--- Task material Enclosed Below ---

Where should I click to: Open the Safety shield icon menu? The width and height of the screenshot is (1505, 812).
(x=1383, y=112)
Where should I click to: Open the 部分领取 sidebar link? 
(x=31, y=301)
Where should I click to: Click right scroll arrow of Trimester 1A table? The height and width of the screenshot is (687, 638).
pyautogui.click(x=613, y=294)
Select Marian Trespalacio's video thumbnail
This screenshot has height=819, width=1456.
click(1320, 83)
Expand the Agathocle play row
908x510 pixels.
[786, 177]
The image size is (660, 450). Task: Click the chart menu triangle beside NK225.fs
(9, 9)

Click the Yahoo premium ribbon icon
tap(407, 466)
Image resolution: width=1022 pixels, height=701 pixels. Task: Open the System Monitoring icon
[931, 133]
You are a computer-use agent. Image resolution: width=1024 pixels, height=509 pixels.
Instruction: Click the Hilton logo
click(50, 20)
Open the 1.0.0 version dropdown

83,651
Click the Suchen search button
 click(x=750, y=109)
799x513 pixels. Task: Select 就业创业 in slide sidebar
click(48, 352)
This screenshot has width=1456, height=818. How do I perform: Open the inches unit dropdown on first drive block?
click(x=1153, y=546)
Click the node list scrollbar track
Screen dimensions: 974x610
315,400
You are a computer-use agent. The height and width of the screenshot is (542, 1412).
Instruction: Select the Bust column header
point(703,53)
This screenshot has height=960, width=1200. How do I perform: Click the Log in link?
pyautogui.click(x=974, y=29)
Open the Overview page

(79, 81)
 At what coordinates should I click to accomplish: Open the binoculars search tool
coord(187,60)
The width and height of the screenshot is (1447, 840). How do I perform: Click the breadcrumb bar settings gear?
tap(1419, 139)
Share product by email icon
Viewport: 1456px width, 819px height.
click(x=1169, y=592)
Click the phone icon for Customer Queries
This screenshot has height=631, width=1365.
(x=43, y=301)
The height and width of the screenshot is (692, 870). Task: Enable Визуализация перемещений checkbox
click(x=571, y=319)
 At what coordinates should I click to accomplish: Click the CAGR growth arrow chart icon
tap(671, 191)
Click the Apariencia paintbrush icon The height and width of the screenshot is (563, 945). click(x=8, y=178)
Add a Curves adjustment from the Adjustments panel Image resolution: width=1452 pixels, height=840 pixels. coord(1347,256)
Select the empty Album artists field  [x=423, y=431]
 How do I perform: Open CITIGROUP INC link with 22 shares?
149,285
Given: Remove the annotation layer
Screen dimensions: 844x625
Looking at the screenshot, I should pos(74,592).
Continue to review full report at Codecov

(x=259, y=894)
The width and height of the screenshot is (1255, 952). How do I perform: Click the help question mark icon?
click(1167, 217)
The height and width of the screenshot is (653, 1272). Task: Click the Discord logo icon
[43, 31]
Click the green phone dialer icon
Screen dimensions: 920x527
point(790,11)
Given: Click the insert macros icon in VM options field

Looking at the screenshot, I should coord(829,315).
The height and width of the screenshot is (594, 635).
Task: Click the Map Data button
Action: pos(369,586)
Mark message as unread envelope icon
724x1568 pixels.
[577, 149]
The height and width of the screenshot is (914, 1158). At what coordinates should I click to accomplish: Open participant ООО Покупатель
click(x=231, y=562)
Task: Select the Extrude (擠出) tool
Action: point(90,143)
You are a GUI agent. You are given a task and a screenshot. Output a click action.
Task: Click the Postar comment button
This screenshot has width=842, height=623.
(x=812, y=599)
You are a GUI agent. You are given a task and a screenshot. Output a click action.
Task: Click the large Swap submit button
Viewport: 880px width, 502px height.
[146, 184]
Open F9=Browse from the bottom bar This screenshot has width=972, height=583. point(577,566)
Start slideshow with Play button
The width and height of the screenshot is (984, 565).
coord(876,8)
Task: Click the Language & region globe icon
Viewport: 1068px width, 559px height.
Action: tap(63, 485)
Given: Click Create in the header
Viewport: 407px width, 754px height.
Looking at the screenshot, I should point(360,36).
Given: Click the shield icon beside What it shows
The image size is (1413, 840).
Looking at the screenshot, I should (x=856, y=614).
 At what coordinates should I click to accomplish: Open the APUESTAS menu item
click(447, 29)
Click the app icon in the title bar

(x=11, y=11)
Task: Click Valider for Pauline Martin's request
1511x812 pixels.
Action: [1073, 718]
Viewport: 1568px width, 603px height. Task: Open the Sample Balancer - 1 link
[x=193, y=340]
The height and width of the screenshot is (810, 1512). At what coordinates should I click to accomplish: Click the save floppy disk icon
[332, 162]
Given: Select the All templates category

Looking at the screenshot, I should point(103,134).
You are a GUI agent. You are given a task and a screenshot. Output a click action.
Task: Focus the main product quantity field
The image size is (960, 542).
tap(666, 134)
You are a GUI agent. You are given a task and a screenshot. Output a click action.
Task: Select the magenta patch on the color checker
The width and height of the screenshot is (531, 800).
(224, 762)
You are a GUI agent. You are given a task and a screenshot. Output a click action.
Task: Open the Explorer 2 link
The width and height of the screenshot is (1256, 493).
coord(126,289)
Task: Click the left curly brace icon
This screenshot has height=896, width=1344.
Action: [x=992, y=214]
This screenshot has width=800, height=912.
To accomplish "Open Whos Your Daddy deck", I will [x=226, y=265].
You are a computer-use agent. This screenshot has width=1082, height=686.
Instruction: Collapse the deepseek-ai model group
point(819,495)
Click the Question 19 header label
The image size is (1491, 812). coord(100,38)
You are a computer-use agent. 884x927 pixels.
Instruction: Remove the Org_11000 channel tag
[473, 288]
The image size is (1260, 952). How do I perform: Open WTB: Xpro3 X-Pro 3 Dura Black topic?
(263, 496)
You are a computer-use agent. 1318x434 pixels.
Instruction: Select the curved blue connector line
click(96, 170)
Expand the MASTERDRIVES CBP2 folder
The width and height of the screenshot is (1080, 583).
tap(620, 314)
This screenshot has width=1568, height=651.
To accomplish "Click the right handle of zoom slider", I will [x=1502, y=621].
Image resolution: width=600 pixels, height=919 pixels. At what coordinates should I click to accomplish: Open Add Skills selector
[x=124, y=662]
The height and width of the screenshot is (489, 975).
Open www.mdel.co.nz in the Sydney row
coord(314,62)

--- End of Enclosed Task material ---

In the records above, find each line with the word "Expand" and copy it.

Expand the Agathocle play row
Expand the MASTERDRIVES CBP2 folder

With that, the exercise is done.